Na semana que há pouco se findou, estive com Fernanda Montenegro. Ela foi ver a apresentação de uma peça que tive a honra de escrever. Uma peça sobre mulheres. Sobre seus amores. Sobre seus cantos. Sobre o que permanece quando parecemos não permanecer.
Fomos jantar. O diretor da peça estava junto, José Possi. E, também, Carmen. E, também, Rafael. Conversamos a vida. A lucidez da senhora dos palcos e das telas, aos 96 anos, é impressionante. Diz ela que descobrir a vocação é metade do caminho da caminhada da bonita vida.Eu concordo. Descobri cedo minha vocação, o de ser servo da palavra. De conviver com ela quando penso, quando digo, quando escrevo. De conviver com ela, também, quando observo.
Foi uma semana e tanto a que, há pouco, se findou.Estive no Amazonas. Falando aos professores e aos pais da belíssima escola do SESC. Levei Julie e Guilherme e minha peça sobre Nelson Gonçalves. A palavra nas canções. Nos dizeres dos que já foram e que ficaram.
De lá, fomos com Aderson e Adriana ver a palavra na dança, na tradição, no belo acontecendo em um dos espetáculos mais fascinantes que meus olhos já viram. Fiquei sem palavras para dizer o que é o Festival de Parintins. Garantido e Caprichoso. E a floresta. E os povos originários. E os ancestrais. E o batuque dizendo que a vida tem gosto. Que o mundo tem gosto. Eu gosto do gosto do mundo.
Na mesma semana, gravei o meu programa da TV Cultura, no Teatro de Arena do SESC Copacabana. Com a banda. Com uma plateia incrível. Com convidados cheios de histórias. Vera Fischer, Totia Meireles, Larissa Luz e mais gente cheia de luz. Na televisão, entramos na vida das pessoas, responsabilidade imensa. E, também, falei ao SENAC RJ no circuito gente, junto com Edilson, do "Baccarelli" e a Luciana, do "Nós do Morro". Dois projetos que usam a palavra na orquestra, no teatro, no cinema, na vida para dar vida digna aos que moram na Favela de Heliópolis, em São Paulo, e no Vidigal, no Rio de Janeiro.
Antes da conversa, passei no Teatro do Mar, projeto lindo da Fernanda e do Pedro. Fernanda faz Piaf na minha peça "Território do Amor", a peça que Fernanda Montenegro foi ver, antes de jantarmos. A peça que Antonio Queiroz viu e reviu e viu de novo e ajudou a acontecer. Fernanda, a que faz Piaf, se emocionou ao dizer o que dizer a tantos jovens que sonham em encontrar a vocação em um palco.

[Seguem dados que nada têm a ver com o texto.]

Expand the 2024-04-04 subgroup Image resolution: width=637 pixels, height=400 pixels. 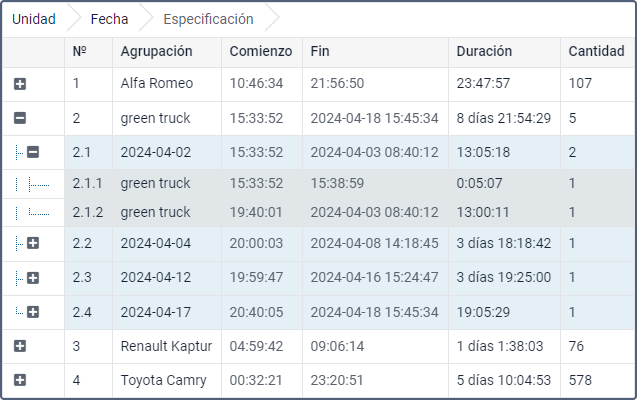(x=33, y=243)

Ainda tive tempo de ir a Aracaju e falar com educadores. E estar perto de Aparecida e de Marcos. E de sentir o calor humano do nordeste brasileiro.
O gosto do mundo depende do que a gente gosta da gente. E das gentes.Eu não consigo gostar das gentes, se não gostar de mim mesmo. Do que eu não decidi e do que depende de mim. Eu nasci sem decidir. Se pudesse, decidiria igual. A minha cidade, a minha pátria, os meus pais.
Os meus pais que me apresentaram o amor. E que me fizeram compreender que minha vocação nos textos ou nas falas é jamais deixar de dizer o amor. E, na vida, de viver o amor.Quem diz e não vive não diz. Ecoa ventos dos outros. Faz para receber o aplauso, mas, na solidão, fica só. Na solidão, temos que estar acompanhados.
Enquanto escrevo, estou na solidão cheio de companhias. Em mim, moram as imagens que vi nessa semana e nas outras e os livros que li e as aprendizagens de tantos encontros que a vida deu a mim.
O gosto do mundo está no observar o mundo. Está no se sentir parte do mundo. Do mundo grande. Do mundo que tem a vocação de se expandir quando autorizamos.Os que se trancam por razões tantas, por dores não compreendidas, por se sentirem fora do mundo, se perdem. E minha vocação é, modestamente, ajudar a encontrar.
No dia da peça em que as Fernandas estavam, o teatro lotado aplaudia as atrizes incríveis e o incrível ator que contava a história. E eu vi pessoas de todas as idades autorizando a emoção a estar presente. Uma senhora que chorava me abraçou e agradeceu. Outros também fizeram isso.
Gratidão a minha de trabalhar com o que aprendi e que me faz estar entre as pessoas. Gostar do gosto do mundo é gostar de viver entre. De saber que as estações do ano acontecem também nos encontros e desencontros da vida. Mesmo nos invernos, eu gosto de estar entre e de, estando entre, aguardar a primavera.